In an election day promise, Arnold Schwarzenegger, California’s newly elected governor, movie actor and former body-builder, vowed Tuesday to try to use market-based approaches on the state’s ailing wholesale energy markets.

Following a recall election in which more than 55% of the voters rejected Gov. Gray Davis, Schwarzenegger unveiled a 16-step program, including a new law to accelerate rulings by the California Public Utilities Commission (CPUC) on utility purchased power contracts and limit hindsight reviews (which sounds similar to a bill passed in 2002 — AB 57 — that is just being implemented this year).

Generally, the other steps would advocate competitive marketplaces, more new power plants, upgrading the transmission grid and closer coordination in energy planning with neighboring states. (Some of the steps are already being covered through a three-agency statewide “energy action plan” unveiled last spring.)

Critics immediately attacked his proposal as being a return to the state’s unsuccessful electric industry restructuring dating back to a 1996 state law.

Loretta Lynch, the former head of the CPUC and still one of its five Davis-appointed members, blasted Schwarzenegger’s energy proposals, calling them an already “failed policy” that would be “dangerous for our economy,” Reuters reported. She called the proposal a “retread” of the state’s 1996 electricity restructuring law (AB1890).

Although the candidate was not quoted directly, his campaign website Tuesday carried an item headed, “Solving California’s Energy Crisis,” detailing his strategy to “restore stability to our energy system and stimulate private investment in electric generation and transmission.”

The goal of the plan, Schwarzenegger’s website underscored, is to “make markets work.”

Meanwhile, it was business as usual in California’s energy agencies Wednesday and even, to a certain extent, in spurned Gov. Gray Davis’ Sacramento office where his cabinet set a meeting for Thursday to begin mapping transition plans with Schwarzenegger’s team.

Spokespeople for several major state energy agencies reported that they expected no immediate changes since most of their governor-appointed board members are protected with multi-year appointments that have already been confirmed by the state Senate. Gov. Davis’s chief press spokesperson, Steve Maviglio, said his boss was scheduled to work Wednesday afternoon in his Los Angeles office.

“He will be completing action on the approximately 250 pieces of legislation before him,” Maviglio said. “No media availability for bill signings is scheduled.” The governor’s spokesperson earlier in the day said the Davis cabinet was scheduled to meet (without the governor) Wednesday afternoon in Sacramento, but that meeting was later re-scheduled for Thursday.

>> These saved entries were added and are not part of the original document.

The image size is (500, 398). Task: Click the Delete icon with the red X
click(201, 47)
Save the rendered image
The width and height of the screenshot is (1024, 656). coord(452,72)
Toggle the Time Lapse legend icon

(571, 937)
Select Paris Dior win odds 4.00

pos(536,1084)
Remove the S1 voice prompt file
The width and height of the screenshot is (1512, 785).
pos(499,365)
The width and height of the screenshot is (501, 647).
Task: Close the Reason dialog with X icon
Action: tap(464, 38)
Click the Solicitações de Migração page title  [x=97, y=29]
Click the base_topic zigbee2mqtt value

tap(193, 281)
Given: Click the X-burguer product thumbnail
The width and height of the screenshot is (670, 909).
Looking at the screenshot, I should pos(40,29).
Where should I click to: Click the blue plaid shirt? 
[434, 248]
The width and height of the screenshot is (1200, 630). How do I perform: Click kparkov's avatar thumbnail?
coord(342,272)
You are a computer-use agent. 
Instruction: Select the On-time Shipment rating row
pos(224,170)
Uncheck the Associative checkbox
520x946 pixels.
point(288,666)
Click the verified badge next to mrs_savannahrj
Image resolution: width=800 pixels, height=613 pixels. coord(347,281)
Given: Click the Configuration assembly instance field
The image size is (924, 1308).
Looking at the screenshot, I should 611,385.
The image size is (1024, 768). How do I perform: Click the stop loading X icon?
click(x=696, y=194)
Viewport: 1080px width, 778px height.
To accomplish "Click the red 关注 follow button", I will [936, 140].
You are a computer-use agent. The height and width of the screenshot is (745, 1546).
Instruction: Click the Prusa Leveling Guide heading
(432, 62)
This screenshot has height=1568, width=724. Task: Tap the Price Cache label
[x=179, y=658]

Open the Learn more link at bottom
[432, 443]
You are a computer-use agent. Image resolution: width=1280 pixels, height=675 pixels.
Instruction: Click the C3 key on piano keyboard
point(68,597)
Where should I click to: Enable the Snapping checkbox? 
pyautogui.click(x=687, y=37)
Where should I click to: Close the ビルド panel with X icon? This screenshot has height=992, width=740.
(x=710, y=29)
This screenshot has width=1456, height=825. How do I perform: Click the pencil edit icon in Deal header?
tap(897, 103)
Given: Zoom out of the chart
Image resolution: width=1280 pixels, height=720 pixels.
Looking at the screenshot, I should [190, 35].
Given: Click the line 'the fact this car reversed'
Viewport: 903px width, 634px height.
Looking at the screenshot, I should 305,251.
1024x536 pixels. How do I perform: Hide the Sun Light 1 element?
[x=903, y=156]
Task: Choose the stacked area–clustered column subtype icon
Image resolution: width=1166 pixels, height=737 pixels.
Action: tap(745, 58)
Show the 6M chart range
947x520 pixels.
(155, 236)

A spokesperson at the five-member California Public Utilities Commission said all of the Davis-appointed regulators intend to serve out their staggered six-year terms. “Right now it is business-as-usual,” the spokesperson said.

Similarly, a spokesperson at the California Independent System Operator (CAISO), which operates under a five-member governor-appointed board to oversee operation of the private-sector grid system in the state, indicated that four of the five board members have been confirmed by the Senate, so they can serve out their terms if they wish. A fourth member and one of the confirmed directors both have terms that expire at the end of this year. They likely will be replaced by the new governor as part of his round of appointments.